I'd been having problems with the motor stopping in tight downhill turns with the clutch pulled in on my 52 years old model 49
so started with checking how much clutch pushrod travel I was getting. The mechanism is a multi-start worm or "bendix" that was phased out on
in about 1969 but was continued to be used by other manufacturers (Suzuki, Yamaha etc) for a while longer until the Japanese caught up with
design advances (that bit was especially for Graham Weiss).
There was a bit of play in the bendix on the bike so I thought I'd take it apart and have a good look at it.
Here's what a bendix looks like. The one in the photo is actually a less-worn bendix than the one that came out and it was nice and clean so got used for the photo. .

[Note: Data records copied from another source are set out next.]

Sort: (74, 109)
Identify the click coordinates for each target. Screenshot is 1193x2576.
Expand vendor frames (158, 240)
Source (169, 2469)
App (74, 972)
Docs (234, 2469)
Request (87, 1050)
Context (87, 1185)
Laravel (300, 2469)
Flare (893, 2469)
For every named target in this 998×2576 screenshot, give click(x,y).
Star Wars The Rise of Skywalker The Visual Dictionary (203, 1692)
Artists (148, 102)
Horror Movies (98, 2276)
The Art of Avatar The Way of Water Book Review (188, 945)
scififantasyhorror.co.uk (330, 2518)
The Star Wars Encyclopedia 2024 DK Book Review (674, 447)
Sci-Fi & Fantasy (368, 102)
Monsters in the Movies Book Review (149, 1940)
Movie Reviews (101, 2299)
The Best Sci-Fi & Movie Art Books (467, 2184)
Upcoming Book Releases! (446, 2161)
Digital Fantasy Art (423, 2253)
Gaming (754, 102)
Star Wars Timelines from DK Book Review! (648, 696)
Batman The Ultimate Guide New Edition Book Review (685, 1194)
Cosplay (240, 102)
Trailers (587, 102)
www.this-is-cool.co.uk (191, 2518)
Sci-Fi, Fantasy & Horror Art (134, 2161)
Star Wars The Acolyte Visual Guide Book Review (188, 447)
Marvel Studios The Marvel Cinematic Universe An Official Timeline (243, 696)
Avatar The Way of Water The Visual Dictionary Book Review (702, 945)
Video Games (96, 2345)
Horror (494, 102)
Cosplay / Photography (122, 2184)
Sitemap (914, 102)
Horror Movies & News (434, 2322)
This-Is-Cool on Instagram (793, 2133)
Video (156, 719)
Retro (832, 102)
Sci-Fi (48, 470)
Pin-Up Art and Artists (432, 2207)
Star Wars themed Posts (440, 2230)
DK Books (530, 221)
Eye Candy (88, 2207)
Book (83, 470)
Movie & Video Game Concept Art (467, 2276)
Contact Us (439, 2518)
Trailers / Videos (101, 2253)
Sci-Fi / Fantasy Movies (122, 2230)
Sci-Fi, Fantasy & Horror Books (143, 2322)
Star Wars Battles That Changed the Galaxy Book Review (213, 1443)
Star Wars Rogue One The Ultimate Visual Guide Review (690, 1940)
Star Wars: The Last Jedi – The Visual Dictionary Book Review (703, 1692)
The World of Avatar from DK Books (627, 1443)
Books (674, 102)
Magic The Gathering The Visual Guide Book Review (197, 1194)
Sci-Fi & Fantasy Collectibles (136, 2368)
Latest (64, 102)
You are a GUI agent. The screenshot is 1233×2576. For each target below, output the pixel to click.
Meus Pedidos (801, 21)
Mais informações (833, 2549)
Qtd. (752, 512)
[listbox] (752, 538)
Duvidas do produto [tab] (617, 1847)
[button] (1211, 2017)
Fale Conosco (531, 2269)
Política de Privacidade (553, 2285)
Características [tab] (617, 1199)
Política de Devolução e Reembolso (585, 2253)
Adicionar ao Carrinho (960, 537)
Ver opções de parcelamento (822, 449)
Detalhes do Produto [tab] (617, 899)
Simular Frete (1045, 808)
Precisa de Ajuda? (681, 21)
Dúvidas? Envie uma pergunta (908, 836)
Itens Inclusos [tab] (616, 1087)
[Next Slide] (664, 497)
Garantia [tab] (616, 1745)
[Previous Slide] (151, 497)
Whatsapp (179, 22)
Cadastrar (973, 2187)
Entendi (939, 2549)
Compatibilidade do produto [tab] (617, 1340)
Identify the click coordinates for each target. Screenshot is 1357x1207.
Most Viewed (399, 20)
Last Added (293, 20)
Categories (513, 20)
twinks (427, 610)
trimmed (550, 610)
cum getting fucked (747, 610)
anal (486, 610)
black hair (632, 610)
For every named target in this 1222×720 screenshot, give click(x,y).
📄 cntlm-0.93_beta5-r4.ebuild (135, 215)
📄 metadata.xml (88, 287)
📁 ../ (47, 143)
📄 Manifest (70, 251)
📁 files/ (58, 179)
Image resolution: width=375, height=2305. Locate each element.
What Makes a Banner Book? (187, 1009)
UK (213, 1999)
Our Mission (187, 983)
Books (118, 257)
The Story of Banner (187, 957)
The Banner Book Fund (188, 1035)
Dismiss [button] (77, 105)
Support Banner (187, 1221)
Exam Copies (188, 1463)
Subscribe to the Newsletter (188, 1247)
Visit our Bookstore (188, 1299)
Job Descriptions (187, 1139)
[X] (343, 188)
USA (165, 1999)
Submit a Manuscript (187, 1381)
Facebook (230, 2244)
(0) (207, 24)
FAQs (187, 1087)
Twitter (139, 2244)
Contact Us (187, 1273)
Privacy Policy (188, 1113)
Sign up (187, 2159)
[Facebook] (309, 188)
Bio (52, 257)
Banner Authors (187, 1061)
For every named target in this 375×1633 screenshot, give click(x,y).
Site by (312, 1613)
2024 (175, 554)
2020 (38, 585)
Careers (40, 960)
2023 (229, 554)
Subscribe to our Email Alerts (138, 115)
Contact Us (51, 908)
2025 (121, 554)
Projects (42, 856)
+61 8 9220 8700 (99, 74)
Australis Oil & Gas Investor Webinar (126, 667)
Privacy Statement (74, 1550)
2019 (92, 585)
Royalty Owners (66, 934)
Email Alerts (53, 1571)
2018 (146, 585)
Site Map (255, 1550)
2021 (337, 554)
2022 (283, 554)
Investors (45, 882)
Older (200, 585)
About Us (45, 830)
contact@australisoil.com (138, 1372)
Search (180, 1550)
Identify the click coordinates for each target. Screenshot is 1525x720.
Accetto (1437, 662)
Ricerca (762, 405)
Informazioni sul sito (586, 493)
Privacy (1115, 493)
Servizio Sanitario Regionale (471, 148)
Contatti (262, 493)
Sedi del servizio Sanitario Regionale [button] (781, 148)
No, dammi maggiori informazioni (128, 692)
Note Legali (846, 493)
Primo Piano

The clutch cable goes on an arm that twists the male part of the bendix and it sits in the engine cover like this.
The male part of the bendix has an adjustment screw through the middle to set the free-play for the pushrod and the end of the screw is what pushes against the clutch pushrod. The clutch pushrod sticks out the end of the gearbox shaft that carries the front sprocket and has the clutch on the other end.
The clutch pushrod has a rounded end to create point contact with the normally-flat end of the screw, to minimise friction while the clutch is pulled in.
This bike though has seen enough hours with the clutch pulled in that the end of the adjusting screw has worn, eventually becoming a hollow depression that perfectly fits onto the dome on the end of the pushrod. I'm not sure you can see in the photos but the end of the screw has turned blue from heat and has belled out. I suspect that the friction there might be what has been causing the motor to slow down and stop when the clutch is pulled in and the bike comes to rest. So I'm going to make the end of the screw flat again and see if the problem is still there.